CN112498743B - Satellite attitude tracking controller based on feedforward and feedback - Google Patents

Abstract

The invention provides a satellite attitude tracking controller based on feedforward and feedback, which is designed according to the change characteristics of an expected attitude, and has the advantages of small attitude tracking error of a satellite and high tracking precision of the satellite on the expected attitude. The satellite attitude tracking controller is based on feedforward and feedback, specifically, a feedforward compensation unit based on an expected attitude track is designed aiming at the state that the expected attitude of a satellite is in a moment change, and a new controller is formed by combining a feedback controller. When the expected attitude trajectory is tracked, the satellite attitude can run according to a preset trajectory by using a lower tracking error, the attitude tracking error and the tracking precision of the satellite are higher under the regulation and control of the design controller, the actual satellite attitude change condition is closer to the preset attitude trajectory, and correspondingly, higher task completion degree can be realized.

Description

Satellite attitude tracking controller based on feedforward and feedback

Technical Field

The invention belongs to the technical field of spacecraft attitude control, and particularly relates to a satellite attitude tracking controller based on feedforward and feedback.

Background

Agile imaging by using agile satellites is a way to effectively improve the imaging capability of satellites. In various imaging modes, the satellite needs to be controlled to adjust the attitude of the satellite according to a pre-planned path track, so that a carried camera is controlled to scan the corresponding position of the ground according to a preset path. If a plurality of targets are imaged during one-time overhead crossing, a detection sequence is determined according to the position distribution of the multiple targets, a switching route is planned, and then the satellite attitude is controlled to change according to a certain rule, so that the imaging path of the camera is performed as expected, and all the targets are imaged.

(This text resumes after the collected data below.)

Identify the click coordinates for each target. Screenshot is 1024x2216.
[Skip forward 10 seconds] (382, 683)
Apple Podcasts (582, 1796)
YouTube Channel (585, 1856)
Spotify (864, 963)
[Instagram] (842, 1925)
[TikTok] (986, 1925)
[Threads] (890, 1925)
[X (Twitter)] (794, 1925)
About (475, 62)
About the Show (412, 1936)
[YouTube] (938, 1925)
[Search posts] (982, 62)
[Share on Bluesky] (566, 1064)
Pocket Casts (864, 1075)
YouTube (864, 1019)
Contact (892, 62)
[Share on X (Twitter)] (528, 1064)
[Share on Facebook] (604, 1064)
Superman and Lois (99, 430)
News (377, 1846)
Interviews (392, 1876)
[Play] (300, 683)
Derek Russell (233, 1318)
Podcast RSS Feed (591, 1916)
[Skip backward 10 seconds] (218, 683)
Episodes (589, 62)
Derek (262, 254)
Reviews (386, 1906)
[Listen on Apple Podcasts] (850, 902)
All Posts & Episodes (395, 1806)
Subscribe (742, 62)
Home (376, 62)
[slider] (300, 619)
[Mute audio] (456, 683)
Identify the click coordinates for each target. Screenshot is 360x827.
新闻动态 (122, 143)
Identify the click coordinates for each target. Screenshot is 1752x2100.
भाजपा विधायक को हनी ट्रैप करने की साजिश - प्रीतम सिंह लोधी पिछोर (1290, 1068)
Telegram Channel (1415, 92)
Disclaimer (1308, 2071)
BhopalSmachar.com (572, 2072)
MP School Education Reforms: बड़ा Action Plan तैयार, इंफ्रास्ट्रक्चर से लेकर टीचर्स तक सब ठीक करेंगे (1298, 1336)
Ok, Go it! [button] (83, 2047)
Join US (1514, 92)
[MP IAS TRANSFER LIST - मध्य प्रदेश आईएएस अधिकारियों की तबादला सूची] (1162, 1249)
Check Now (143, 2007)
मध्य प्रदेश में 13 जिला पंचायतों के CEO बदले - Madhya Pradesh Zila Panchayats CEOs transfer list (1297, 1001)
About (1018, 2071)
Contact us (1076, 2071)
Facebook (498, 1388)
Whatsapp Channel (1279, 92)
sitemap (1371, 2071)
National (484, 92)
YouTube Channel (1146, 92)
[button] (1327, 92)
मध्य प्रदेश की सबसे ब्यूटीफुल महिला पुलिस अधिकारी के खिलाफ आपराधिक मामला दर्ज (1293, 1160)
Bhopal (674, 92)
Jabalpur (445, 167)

If large-width scanning imaging is carried out, in order to ensure the image splicing effect and the imaging quality, a satellite attitude change track needs to be designed, and the satellite attitude needs to be controlled to change according to the preset change during actual detection.

The problem of controlling the satellite attitude to move according to the preset change track is different from the traditional satellite attitude control and large-angle attitude maneuver problems, and is called as the satellite attitude tracking problem. In a general attitude control problem, a desired attitude of a satellite is in a fixed state, and the desired attitude when performing attitude tracking changes from moment to moment. When the required attitude trajectory has a complex change rule and a large change amplitude, the change trajectory can seriously affect the effect of the controller, but the existing attitude tracking controller is not designed according to the expected attitude change characteristics, the attitude tracking error of the satellite is high, the tracking precision is poor, and the actual attitude change condition of the satellite cannot be well close to the preset attitude trajectory.

Disclosure of Invention

In view of the above, the invention provides a satellite attitude tracking controller based on feedforward and feedback, which is designed according to the change characteristics of an expected attitude, and the satellite has small attitude tracking error and high tracking accuracy of the satellite on the expected attitude.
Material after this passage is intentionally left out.